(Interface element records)
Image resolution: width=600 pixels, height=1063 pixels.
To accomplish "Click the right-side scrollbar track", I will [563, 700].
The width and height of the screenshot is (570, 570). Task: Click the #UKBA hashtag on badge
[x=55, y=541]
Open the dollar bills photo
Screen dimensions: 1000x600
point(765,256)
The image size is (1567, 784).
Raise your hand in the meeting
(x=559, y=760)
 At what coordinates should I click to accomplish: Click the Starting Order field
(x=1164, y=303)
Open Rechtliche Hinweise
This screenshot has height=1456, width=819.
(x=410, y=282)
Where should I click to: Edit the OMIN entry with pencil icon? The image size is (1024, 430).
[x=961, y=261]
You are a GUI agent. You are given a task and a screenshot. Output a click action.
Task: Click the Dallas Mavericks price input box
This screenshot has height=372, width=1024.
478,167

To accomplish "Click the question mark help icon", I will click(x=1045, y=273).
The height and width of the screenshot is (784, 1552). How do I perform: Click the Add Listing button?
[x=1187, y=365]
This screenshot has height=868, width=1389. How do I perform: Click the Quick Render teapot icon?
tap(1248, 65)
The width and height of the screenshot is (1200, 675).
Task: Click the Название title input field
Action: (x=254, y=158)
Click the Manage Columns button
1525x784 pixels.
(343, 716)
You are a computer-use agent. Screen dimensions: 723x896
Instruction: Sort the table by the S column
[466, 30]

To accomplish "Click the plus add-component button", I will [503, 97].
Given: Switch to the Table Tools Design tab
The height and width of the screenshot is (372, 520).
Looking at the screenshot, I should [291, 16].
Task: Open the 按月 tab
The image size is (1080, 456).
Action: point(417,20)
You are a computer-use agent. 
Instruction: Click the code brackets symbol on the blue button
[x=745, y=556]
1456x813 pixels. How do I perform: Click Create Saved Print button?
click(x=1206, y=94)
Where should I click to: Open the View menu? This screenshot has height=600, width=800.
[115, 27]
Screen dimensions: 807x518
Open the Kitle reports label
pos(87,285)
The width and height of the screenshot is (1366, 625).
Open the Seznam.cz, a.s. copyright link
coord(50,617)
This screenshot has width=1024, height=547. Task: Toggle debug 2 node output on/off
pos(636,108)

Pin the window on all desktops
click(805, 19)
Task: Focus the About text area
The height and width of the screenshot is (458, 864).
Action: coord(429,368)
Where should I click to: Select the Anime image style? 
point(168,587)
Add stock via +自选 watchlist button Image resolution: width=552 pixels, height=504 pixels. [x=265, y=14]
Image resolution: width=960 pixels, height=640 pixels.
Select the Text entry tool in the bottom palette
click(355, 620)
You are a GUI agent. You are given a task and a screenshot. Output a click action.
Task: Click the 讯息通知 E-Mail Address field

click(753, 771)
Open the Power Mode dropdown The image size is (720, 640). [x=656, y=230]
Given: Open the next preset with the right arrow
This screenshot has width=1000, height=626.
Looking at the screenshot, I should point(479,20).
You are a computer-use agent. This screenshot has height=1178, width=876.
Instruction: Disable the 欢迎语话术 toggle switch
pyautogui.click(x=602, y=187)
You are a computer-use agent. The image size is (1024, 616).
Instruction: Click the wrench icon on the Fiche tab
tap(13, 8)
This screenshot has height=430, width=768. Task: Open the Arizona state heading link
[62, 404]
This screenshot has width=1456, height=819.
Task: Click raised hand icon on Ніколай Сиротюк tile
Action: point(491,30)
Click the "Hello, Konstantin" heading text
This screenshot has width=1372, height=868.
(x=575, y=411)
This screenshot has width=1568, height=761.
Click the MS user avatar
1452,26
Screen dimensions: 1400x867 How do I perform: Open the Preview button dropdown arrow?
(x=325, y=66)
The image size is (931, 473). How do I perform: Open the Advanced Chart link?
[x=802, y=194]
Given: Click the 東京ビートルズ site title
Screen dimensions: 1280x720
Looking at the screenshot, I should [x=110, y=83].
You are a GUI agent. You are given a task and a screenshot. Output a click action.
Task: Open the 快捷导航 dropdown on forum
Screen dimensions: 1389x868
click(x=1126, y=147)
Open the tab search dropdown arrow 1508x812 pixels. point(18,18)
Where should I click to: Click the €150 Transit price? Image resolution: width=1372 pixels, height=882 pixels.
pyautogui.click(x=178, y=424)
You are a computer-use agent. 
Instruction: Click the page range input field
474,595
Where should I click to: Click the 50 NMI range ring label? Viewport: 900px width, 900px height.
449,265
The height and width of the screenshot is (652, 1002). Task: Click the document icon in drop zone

__OBJECTIVE__.
Could you rescale the records from the line containing "Open the tab" through the end of the records, both ends included, and write those lines out again with their requests? Multiply every coordinate in the answers by 0.9, rounding to whole numbers with halves going up.

__FULL ANSWER__.
Open the tab search dropdown arrow 1508x812 pixels. point(16,16)
Where should I click to: Click the €150 Transit price? Image resolution: width=1372 pixels, height=882 pixels.
pyautogui.click(x=160, y=382)
You are a computer-use agent. 
Instruction: Click the page range input field
427,536
Where should I click to: Click the 50 NMI range ring label? Viewport: 900px width, 900px height.
404,239
The height and width of the screenshot is (652, 1002). Task: Click the document icon in drop zone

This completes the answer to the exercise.